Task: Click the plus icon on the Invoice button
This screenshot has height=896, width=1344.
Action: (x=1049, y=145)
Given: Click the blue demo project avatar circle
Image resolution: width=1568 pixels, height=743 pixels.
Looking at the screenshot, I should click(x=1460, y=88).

-*-

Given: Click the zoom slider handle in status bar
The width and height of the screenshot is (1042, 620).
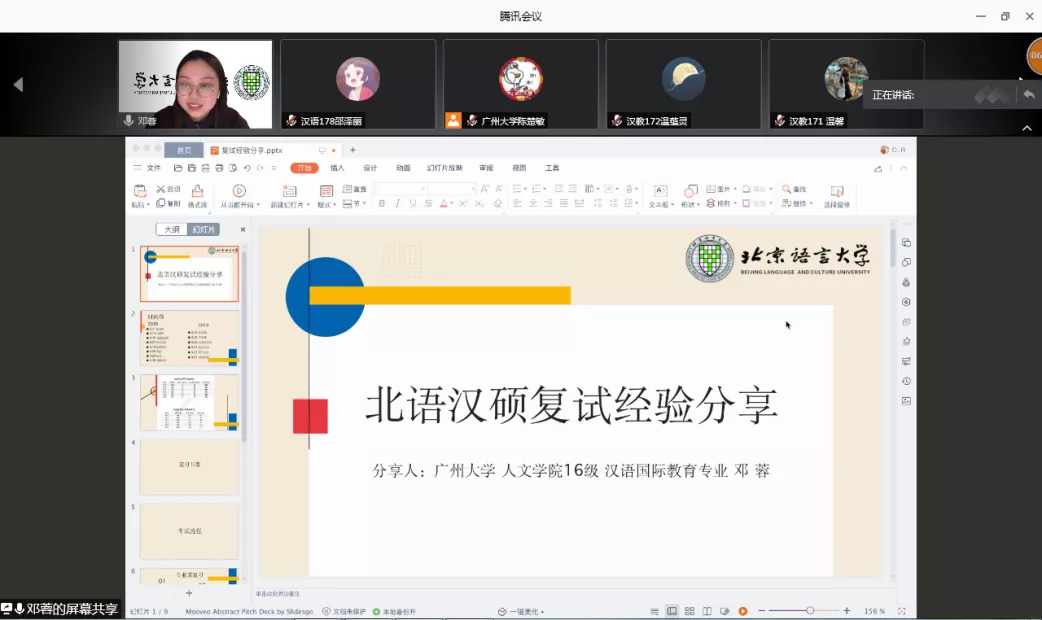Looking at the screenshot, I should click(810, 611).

-*-

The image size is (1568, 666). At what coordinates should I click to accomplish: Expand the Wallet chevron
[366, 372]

-*-

Read the entries above, then pull out the lines that include "Given".

Given: Click the blue demo project avatar circle
Given: Click the zoom slider handle in status bar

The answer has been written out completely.